Cattle set back despite higher cash news with Canada putting import restrictions on lactating cattle for H5N1.
The market is also reacting to pictures released of the Texas dairy farm worker infected with bird flow after being infected from a cow. The pictures show he suffered bleeding in his eyeballs. It is thought to be the first known case of mammal-to-human transmission and comes as the Centers for Disease Control and Prevention (CDC) warned bird flu (H5N1) viruses “pose pandemic potential.”
The market is also awaiting test results from FSIS on muscle cuts from dairy cattle condemned due to bird flu.
However, Brad Kooima, Kooima Kooima Varilek, says cash trade was strong last week at $184 in the South, up $2 live with Northern dressed based cattle volume at $295 up $1, but there were live sale trades up to $187.
He says supplies are extremely tight and so cash could be higher again this week and futures are at a discount which is supportive.
The discount of the futures to the cash is also a disincentive for feedlots to feed longer and so he’s hopeful that will start to be reflected in the weights.
Kooima says the market is moving into the strongest demand period for beef and demand seems strong with exports at a marketing year high last week and packers still chasing to get cattle.
Lean hogs set back with cattle and the futures premium to the cash index. The market is testing support and Kooima says it needs to hold or the futures could see a bigger correction.
Grains open mixed and quickly push higher on weather and fund short covering.

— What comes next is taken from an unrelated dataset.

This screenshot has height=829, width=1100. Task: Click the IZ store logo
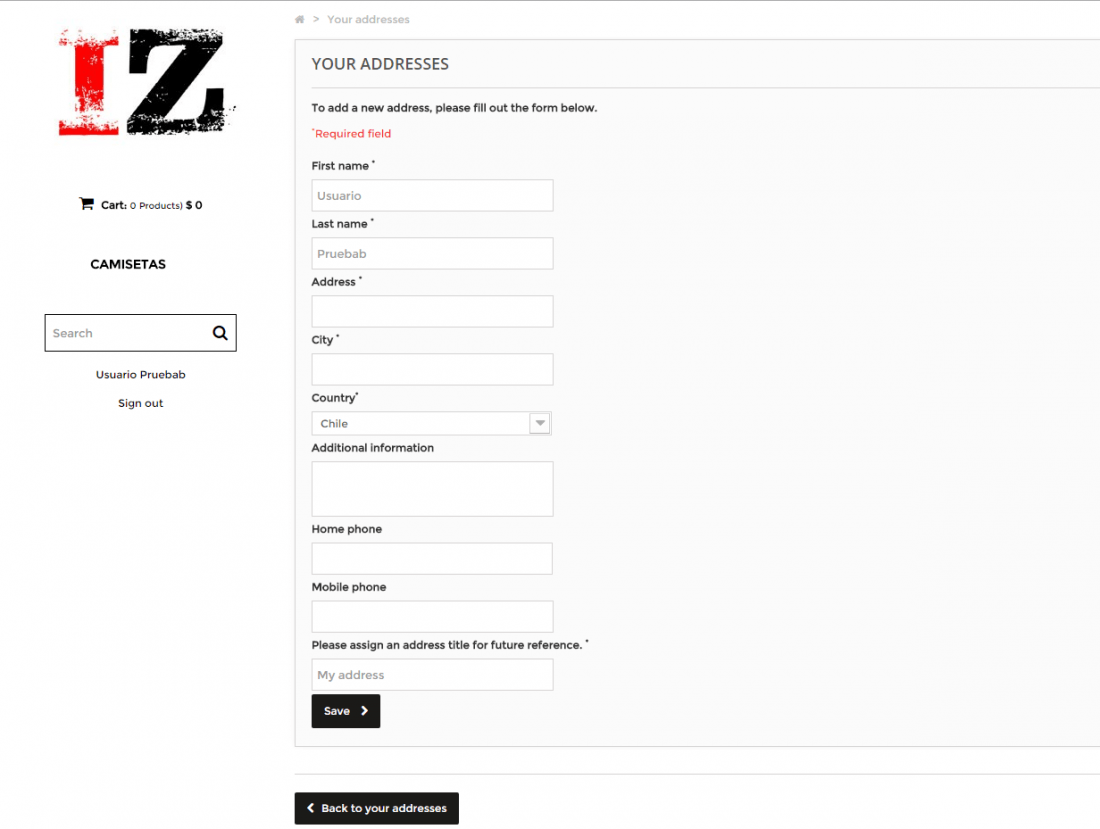pos(147,82)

Technically, July corn, July soybean meal and even July soybeans are now above the 100-day moving average and that is attracting more technical buying with the funds still covering shorts in corn and beans.
Kooima says the market is concerned about South American weather and production issues, but as well planting delays in the U.S.
He cautions that weather rallies on planting delays can be fleeting and so he is not sure how much higher the market can go.